- _Task details_:
Retype the lines from the one containing "click on quick" through the one containing "I want to click on preflight", inclusive, without changing anything.

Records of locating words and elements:
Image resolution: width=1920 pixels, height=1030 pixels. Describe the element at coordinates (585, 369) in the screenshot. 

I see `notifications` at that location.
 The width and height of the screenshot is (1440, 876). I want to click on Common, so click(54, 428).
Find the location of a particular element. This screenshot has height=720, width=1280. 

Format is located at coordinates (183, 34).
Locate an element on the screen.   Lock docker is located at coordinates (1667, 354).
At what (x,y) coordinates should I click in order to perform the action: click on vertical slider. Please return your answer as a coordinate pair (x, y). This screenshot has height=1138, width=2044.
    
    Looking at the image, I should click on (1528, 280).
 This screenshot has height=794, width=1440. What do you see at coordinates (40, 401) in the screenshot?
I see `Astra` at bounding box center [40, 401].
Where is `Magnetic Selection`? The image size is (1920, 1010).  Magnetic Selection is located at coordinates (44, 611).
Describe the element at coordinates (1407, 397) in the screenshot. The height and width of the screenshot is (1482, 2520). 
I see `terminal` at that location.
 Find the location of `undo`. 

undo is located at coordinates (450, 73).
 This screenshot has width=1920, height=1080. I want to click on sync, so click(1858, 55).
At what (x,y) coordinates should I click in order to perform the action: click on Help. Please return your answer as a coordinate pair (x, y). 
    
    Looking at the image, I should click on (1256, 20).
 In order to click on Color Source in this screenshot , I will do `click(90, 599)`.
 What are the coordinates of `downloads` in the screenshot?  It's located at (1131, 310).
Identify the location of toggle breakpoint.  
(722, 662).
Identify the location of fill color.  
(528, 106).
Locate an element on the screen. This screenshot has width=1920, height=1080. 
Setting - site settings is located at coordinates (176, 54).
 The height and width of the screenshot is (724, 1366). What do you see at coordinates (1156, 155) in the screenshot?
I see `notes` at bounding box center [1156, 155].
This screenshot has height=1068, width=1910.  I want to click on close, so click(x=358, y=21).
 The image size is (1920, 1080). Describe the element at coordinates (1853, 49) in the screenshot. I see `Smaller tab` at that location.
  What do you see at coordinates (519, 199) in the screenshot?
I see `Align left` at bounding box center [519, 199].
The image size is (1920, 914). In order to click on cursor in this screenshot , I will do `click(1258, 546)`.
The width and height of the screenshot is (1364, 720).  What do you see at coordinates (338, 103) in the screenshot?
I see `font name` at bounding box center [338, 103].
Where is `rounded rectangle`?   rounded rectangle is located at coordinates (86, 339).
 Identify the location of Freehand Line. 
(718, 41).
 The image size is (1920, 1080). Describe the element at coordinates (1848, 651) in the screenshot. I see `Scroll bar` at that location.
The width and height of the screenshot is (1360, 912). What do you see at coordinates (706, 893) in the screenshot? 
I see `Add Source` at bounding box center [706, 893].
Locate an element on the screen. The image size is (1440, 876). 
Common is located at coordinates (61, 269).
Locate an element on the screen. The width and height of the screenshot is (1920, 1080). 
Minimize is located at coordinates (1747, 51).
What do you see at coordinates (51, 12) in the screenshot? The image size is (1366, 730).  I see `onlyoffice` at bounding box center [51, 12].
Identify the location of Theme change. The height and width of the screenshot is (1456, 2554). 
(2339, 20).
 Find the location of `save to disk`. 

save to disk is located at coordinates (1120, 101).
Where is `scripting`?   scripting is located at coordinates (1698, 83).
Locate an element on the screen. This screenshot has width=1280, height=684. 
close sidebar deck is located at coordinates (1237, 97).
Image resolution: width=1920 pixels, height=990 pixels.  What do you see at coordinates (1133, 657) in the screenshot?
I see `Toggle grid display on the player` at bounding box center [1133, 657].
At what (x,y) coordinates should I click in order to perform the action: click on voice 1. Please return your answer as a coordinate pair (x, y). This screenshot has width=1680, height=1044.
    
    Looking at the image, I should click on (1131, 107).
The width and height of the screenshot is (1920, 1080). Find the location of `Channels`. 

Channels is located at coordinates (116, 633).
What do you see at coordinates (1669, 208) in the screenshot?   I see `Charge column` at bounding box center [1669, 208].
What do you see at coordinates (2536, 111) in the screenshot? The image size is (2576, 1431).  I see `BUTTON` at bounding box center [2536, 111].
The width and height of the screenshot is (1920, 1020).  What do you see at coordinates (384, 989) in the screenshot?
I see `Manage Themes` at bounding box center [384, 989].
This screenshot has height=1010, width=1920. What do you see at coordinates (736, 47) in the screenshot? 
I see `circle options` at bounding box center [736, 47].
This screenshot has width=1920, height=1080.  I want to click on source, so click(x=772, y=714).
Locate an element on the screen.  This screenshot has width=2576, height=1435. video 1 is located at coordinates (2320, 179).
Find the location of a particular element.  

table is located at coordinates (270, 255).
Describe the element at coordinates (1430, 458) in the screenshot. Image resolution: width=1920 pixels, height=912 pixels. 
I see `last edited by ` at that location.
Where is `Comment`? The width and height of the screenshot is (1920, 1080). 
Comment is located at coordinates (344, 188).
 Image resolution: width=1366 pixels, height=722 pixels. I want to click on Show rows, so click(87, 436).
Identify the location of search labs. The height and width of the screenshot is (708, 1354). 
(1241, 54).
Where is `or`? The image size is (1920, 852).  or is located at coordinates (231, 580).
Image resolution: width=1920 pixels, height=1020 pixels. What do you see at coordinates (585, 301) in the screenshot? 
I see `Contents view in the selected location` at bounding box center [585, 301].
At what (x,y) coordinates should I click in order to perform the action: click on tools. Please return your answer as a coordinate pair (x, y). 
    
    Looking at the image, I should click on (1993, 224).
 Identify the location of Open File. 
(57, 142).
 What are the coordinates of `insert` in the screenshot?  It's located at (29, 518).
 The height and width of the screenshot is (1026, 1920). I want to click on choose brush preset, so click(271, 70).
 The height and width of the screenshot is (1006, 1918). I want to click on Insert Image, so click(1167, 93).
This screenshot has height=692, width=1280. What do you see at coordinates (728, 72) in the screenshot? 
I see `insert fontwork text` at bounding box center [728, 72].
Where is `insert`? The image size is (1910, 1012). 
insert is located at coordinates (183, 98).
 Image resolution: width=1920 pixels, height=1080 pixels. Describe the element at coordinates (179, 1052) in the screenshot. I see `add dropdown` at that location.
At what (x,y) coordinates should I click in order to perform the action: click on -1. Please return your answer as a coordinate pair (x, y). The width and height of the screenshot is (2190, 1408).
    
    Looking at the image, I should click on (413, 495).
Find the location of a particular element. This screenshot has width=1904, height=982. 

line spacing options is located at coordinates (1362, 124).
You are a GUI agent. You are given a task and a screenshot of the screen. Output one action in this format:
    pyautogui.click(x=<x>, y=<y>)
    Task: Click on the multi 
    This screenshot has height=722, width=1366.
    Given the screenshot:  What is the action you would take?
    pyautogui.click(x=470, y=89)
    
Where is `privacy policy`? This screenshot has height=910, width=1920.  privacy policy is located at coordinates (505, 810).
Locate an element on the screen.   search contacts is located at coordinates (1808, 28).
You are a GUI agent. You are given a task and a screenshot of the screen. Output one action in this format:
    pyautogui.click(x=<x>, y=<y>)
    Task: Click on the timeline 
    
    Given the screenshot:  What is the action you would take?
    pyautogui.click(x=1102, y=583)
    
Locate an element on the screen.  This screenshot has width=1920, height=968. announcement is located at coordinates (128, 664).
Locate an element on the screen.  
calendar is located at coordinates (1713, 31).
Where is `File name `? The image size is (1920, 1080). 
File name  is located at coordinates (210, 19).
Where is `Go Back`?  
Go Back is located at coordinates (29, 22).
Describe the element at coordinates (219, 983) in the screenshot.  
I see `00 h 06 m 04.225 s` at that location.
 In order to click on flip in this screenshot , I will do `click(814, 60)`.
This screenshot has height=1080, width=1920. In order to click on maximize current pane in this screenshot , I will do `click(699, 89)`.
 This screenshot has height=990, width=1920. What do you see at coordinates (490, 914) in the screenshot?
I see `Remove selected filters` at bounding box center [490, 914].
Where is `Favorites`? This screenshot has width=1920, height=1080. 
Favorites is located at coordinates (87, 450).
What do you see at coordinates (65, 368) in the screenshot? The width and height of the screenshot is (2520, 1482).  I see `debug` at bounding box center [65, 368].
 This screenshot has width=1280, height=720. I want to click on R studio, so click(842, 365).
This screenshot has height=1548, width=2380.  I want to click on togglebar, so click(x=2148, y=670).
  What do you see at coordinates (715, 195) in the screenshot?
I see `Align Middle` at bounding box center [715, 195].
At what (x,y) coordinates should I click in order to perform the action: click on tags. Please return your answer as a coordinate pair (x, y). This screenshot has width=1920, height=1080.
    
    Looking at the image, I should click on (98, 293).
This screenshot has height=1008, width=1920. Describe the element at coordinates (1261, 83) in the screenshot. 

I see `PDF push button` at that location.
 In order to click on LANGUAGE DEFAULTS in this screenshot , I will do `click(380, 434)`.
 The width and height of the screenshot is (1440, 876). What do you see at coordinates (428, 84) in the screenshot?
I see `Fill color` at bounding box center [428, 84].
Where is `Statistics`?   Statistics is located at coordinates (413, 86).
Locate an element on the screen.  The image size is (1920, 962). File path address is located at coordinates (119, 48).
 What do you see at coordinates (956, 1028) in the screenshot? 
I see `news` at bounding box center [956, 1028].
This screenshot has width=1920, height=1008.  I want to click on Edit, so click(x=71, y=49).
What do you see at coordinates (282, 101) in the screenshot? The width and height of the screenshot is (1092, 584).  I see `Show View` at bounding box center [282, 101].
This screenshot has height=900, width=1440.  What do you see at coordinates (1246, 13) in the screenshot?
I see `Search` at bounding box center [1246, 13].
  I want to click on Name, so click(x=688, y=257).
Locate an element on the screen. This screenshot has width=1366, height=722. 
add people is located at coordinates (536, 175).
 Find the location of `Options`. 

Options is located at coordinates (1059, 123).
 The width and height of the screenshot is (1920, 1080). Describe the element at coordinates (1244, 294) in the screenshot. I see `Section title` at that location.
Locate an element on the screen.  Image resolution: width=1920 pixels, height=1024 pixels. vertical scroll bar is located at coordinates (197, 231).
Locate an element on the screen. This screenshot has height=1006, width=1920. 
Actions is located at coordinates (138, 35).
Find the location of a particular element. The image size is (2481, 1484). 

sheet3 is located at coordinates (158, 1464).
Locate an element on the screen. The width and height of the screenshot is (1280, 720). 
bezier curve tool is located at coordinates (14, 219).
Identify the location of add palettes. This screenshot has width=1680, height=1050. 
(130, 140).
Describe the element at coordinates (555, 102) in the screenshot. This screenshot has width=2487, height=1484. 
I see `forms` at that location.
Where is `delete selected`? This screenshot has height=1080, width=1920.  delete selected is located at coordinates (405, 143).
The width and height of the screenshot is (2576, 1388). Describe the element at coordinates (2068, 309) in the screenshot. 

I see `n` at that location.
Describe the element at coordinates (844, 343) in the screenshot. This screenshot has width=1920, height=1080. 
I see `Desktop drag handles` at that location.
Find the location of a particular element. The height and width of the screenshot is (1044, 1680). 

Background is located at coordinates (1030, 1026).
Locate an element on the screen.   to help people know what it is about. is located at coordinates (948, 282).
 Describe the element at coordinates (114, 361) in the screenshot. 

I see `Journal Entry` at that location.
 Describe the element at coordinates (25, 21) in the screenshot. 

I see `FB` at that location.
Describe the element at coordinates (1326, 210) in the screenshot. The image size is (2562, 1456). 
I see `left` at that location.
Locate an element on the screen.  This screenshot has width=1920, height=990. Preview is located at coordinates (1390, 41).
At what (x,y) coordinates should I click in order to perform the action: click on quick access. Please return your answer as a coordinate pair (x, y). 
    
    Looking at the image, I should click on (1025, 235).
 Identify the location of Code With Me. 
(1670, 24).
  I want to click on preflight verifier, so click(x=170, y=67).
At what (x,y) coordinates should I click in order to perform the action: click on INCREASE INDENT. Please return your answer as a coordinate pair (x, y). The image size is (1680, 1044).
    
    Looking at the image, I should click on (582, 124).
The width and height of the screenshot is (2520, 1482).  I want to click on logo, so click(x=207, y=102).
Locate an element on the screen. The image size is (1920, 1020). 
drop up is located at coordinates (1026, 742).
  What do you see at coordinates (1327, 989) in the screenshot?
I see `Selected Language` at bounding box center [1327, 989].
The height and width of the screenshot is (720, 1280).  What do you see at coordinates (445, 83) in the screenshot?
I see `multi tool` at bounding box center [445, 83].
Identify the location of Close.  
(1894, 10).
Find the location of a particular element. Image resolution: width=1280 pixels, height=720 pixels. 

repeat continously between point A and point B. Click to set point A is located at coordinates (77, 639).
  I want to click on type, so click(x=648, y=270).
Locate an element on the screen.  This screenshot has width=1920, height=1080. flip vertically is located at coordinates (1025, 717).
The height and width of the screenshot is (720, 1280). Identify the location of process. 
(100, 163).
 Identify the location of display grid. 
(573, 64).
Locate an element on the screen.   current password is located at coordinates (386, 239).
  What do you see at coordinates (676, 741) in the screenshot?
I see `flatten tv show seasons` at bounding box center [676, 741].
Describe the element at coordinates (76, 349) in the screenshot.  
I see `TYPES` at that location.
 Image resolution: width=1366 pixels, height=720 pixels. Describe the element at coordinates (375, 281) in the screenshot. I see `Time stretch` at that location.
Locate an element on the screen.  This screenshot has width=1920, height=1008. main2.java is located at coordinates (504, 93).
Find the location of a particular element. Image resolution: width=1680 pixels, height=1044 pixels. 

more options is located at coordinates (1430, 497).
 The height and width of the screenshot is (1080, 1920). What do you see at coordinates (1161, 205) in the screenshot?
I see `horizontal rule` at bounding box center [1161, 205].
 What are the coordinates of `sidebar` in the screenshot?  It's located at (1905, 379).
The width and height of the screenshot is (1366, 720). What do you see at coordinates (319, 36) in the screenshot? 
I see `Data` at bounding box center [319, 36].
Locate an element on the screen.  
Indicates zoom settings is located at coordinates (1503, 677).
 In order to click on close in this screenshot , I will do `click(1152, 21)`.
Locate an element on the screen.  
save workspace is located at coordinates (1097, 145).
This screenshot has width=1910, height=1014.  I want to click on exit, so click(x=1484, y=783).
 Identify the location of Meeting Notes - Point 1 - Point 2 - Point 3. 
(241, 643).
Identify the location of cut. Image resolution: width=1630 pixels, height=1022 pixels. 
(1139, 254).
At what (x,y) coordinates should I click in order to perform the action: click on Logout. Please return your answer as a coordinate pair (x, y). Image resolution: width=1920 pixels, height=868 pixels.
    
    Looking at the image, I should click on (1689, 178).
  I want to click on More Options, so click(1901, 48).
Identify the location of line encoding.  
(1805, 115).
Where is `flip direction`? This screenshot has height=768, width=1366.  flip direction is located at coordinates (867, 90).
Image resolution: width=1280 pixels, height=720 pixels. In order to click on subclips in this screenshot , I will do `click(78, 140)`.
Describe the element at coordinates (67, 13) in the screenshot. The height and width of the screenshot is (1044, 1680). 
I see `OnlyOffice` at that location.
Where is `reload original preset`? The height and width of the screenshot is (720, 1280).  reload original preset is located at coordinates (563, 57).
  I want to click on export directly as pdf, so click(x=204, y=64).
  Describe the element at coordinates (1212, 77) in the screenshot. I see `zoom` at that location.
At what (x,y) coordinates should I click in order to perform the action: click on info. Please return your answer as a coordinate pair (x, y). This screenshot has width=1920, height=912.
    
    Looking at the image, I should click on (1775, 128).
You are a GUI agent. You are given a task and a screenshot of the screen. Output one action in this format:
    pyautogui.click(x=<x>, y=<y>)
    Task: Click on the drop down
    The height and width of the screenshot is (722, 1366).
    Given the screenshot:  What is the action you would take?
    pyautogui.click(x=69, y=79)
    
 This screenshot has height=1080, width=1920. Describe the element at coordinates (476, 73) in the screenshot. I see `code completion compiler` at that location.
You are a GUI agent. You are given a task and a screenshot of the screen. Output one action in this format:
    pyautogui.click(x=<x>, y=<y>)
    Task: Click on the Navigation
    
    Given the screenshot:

- _Task answer_:
At what (x,y) coordinates should I click in order to perform the action: click on quick access. Please return your answer as a coordinate pair (x, y). 
    
    Looking at the image, I should click on (1025, 235).
 Identify the location of Code With Me. 
(1670, 24).
  I want to click on preflight verifier, so click(x=170, y=67).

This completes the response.